TEXTE DE LA PAGE
-----

La loi Lemoine relative à l’assurance de prêt immobilier a été adoptée par le Parlement il y a tout juste un an. Voici l’occasion pour la députée qui lui a donné son nom de faire le point sur cette réforme essentielle pour le pouvoir d’achat des ménages emprunteurs. Elle reconnaît toutefois que certains aspects de cette nouvelle réglementation sont perfectibles.
Changement d’assurance emprunteur
Portée par la députée Patricia Lemoine, la loi n°2022-270 adoptée le 28 février 2022 vise un accès plus juste, plus simple et plus transparent au marché de l’assurance emprunteur. Jusqu’à présent sous la férule des banques, l’assurance de prêt immobilier est un produit contraint pour l’emprunteur, qu’il a enfin la possibilité de pouvoir changer à tout moment.

-----

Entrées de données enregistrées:
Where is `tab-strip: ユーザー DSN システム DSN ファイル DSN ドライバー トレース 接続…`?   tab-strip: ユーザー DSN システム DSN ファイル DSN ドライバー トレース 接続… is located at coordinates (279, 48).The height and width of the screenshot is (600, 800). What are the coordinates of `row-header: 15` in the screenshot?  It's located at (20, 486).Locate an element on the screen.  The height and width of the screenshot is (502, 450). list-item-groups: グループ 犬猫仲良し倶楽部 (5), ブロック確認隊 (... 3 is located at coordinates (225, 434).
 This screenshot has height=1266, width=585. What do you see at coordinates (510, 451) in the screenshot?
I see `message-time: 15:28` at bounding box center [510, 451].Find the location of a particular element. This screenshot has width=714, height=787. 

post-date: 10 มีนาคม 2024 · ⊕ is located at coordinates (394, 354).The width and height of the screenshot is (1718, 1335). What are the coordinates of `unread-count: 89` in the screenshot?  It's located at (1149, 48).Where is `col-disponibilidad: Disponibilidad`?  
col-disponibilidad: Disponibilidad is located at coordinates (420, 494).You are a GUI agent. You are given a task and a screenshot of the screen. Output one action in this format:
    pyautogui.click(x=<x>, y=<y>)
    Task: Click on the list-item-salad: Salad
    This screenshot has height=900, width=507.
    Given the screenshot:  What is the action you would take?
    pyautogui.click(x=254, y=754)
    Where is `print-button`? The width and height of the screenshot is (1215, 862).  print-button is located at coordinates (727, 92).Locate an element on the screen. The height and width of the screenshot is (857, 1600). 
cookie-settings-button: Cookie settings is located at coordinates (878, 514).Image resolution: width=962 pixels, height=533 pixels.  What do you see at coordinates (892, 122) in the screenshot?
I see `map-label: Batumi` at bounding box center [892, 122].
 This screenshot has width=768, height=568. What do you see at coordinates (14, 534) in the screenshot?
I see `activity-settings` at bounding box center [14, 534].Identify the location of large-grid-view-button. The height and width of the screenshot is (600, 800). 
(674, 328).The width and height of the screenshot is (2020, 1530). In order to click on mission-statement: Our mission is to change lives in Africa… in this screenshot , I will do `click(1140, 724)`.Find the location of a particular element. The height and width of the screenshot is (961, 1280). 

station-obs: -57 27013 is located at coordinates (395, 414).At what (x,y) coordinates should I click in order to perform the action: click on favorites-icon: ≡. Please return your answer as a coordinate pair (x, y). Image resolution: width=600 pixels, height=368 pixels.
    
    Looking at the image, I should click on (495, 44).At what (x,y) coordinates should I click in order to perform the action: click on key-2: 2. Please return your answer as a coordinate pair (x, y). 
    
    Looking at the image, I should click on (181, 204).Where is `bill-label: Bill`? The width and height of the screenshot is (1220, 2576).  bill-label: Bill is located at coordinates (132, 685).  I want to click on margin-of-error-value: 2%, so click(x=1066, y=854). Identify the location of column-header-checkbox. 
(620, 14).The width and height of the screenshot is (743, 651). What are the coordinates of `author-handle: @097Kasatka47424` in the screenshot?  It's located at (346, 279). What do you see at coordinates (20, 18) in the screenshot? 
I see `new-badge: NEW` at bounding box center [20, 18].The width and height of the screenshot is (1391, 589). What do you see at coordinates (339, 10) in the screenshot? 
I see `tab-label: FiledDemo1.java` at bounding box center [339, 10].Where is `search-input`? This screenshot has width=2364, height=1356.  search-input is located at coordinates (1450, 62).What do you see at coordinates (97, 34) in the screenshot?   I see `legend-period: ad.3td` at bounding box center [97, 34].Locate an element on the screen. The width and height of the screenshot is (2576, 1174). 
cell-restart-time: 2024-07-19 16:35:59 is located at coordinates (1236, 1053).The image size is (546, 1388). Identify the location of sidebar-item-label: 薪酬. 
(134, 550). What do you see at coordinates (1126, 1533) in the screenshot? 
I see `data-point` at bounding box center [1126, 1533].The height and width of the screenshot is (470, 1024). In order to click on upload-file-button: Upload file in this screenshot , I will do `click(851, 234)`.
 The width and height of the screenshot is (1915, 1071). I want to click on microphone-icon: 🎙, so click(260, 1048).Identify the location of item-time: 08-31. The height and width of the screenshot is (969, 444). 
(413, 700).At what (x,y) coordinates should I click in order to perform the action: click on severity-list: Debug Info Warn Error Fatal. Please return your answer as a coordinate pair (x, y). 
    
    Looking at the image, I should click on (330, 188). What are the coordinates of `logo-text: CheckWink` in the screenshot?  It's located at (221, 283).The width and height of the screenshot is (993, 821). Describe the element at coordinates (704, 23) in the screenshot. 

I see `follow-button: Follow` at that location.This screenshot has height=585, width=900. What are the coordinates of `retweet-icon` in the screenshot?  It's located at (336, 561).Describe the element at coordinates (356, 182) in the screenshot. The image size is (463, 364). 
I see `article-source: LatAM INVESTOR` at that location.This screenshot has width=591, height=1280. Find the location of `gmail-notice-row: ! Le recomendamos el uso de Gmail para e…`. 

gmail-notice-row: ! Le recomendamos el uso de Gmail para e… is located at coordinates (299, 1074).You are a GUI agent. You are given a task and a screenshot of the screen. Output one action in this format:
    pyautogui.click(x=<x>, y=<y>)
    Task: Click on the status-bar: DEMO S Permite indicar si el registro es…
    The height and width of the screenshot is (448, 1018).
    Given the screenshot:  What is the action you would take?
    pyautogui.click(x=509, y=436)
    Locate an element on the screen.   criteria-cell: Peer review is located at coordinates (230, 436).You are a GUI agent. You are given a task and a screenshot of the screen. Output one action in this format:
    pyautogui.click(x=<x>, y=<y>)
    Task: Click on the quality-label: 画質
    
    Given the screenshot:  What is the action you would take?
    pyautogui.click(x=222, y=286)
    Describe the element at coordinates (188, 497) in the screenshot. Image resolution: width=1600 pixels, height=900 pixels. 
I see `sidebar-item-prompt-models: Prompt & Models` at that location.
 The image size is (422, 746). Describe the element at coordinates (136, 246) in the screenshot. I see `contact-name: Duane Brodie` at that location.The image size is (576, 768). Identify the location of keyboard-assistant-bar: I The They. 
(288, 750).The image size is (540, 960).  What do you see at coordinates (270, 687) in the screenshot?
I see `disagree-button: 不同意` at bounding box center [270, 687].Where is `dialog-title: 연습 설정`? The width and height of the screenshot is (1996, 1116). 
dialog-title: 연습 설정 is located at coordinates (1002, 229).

-----

TÂCHE ASSIGNÉE 1
Répondez aux questions suivantes à partir du texte sur la loi Lemoine :
(a) Il y a combien de temps la loi a-t-elle été adoptée par le Parlement ?
(b) Quel est le numéro de la loi ?
(c) À quelle date la loi a-t-elle été adoptée ?
TÂCHE ASSIGNÉE 2
Modifiez le passage du texte sur la loi Lemoine compris entre « Changement d’assurance emprunteur » et « à tout moment. », inclus, en remplaçant « banques » par « établissements de crédit ».
TÂCHE ASSIGNÉE 3
Poursuivez le texte sur la loi Lemoine à partir de l'endroit où il s'arrête.

ZONE DE RÉPONSE 1
(a) Il y a tout juste un an.
(b) N°2022-270.
(c) Le 28 février 2022.

ZONE DE RÉPONSE 2
Changement d’assurance emprunteur
Portée par la députée Patricia Lemoine, la loi n°2022-270 adoptée le 28 février 2022 vise un accès plus juste, plus simple et plus transparent au marché de l’assurance emprunteur. Jusqu’à présent sous la férule des établissements de crédit, l’assurance de prêt immobilier est un produit contraint pour l’emprunteur, qu’il a enfin la possibilité de pouvoir changer à tout moment.

ZONE DE RÉPONSE 3
La libéralisation du marché permet désormais aux emprunteurs d’exercer pleinement leur droit au libre choix du contrat inscrit dans le marbre depuis septembre 2010 (loi Lagarde assurance emprunteur). Puisqu’il est difficile de souscrire une assurance autre que celle du prêteur lors de la demande de financement, la loi Lemoine remet les compteurs à zéro en donnant l’opportunité de changer en cours de prêt, quand on le souhaite, sans frais, et sans aucun engagement minimum de souscription. C’est une première dans le monde de l’assurance où la substitution nécessite au moins une année de souscription, à l’instar de l’assurance habitation ou de la mutuelle santé.
Des milliers d’euros d’économie
La possibilité de changer d’assurance de prêt immobilier à tout moment a été offerte aux nouveaux emprunteurs dès le 1er juin 2022, avant d’être élargie à tous au 1er septembre dernier. L’objectif premier de la loi Lemoine était de rendre du pouvoir d’achat aux ménages. Bingo ! Vous pouvez réaliser jusqu’à 25 000€ d’économie avec la loi Lemoine. Cette mesure qui ne coûte rien aux finances publiques offre la chance de diminuer immédiatement son endettement mensuel en moyenne de 50€, ce qui totalise des milliers d’euros en fin de prêt.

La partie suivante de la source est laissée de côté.